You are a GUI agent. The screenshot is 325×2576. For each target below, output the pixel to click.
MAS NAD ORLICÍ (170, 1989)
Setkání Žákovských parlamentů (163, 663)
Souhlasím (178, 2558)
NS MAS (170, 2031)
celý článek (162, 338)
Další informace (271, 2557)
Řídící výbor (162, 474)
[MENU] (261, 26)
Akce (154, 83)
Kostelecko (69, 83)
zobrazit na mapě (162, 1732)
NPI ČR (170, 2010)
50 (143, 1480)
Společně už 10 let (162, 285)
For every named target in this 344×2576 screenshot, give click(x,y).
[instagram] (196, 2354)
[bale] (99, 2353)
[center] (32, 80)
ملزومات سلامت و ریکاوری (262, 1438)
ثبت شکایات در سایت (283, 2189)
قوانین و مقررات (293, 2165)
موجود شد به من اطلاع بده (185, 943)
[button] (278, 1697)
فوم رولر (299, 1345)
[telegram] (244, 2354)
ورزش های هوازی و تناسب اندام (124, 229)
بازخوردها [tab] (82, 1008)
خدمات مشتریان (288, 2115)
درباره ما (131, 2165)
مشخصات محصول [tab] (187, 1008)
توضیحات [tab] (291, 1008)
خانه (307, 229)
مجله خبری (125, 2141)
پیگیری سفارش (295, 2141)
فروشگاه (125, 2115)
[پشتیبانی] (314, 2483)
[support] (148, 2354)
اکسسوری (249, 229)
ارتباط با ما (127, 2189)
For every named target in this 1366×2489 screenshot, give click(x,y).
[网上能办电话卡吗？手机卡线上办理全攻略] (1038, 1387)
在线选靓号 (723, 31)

★ ★ ★ ★ ★

* WORK REQUEST *
Among the records above, a stretch begins at the line containing "قوانین و مقررات (293, 2165)" and ends at the line containing "مشخصات محصول [tab] (187, 1008)". Restate that stretch word for word, and nothing else.

* RESULT OF THE TASK *
قوانین و مقررات (293, 2165)
موجود شد به من اطلاع بده (185, 943)
[button] (278, 1697)
فوم رولر (299, 1345)
[telegram] (244, 2354)
ورزش های هوازی و تناسب اندام (124, 229)
بازخوردها [tab] (82, 1008)
خدمات مشتریان (288, 2115)
درباره ما (131, 2165)
مشخصات محصول [tab] (187, 1008)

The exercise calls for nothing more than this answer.